Ma allora dov’è ubicato questo bene? E quale deve essere il “bene”? Il bene è la villettina della residenza “La zanzara felice” con il centro commerciale sulla statale che ci fa sentire un po’ tutti “made in USA” con i vialetti del quartiere coperti di foglie gialle – modello Maine - le finestre a riquadri bianchi, il garage per un “lui brico-man”, il ragazzo del latte e quello del giornale, il tutto scolpito nella nostra memoria cinematografica? O il bene è giocare ai 4 cantoni milanesi tra le strisce gialle e blu, andare al lavoro in tram, recarsi al cinema in metrò e mantenere le relazioni sociali “del quartiere di città” in mano ormai agli extracomunitari e al PM10, “cose” alle quali sono abituati i cittadini che hanno deciso stoicamente di rimanere nella metropoli?
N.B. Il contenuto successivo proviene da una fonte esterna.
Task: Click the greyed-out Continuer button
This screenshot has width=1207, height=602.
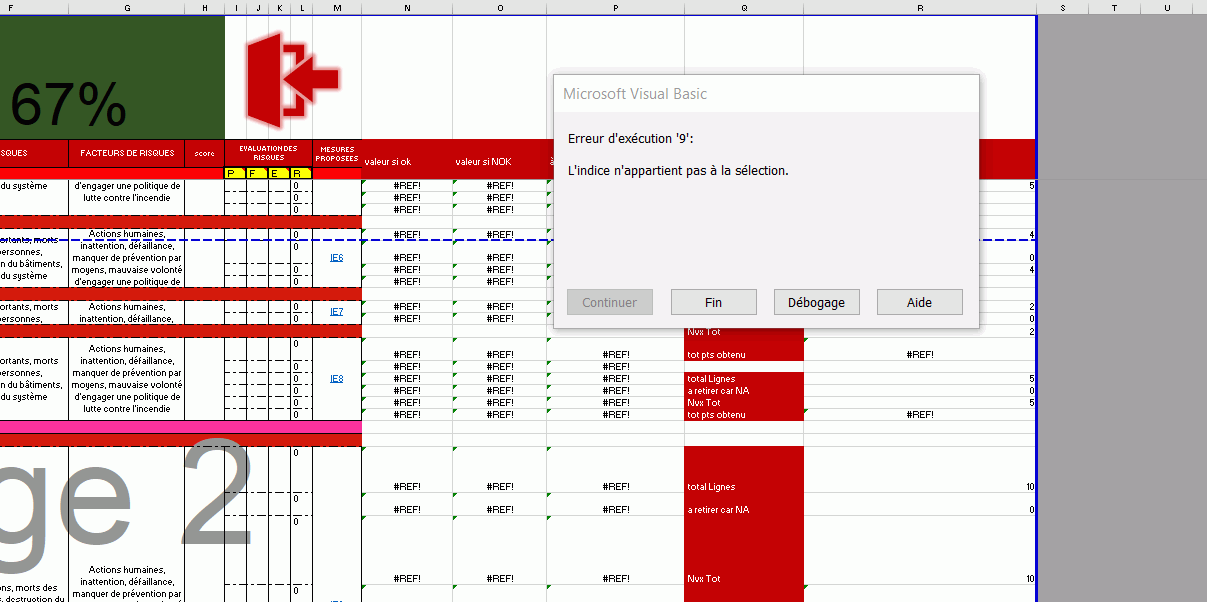Action: pos(609,302)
Oppure l’illusione che, scegliendo il Parco Agricolo Sud Milano o il cugino Parco del Ticino, ci sentiamo tutti un po’ in Toscana?

L’autore, con questi racconti, che si leggono avidamente in un week-end o poco più – sempre che le code sulla Vigevanese ve lo permettano – ha il pregio di farci riflettere sulle nostre scelte di vita che non sempre risultano essere le più azzeccate. Sicuramente la scelta migliore appartiene a Giorgio Falco il quale usa la prosa più scarna e tagliente per descrivere il vuoto delle nostre vite che quotidianamente si snodano lungo lo squallore delle tangenziali, provinciali, statali per poi trovare improvvisamente rifugio e calore nella villetta a schiera, pagata col mutuo. Tutto sommato felici di aver trovato il nostro “bene”. O no?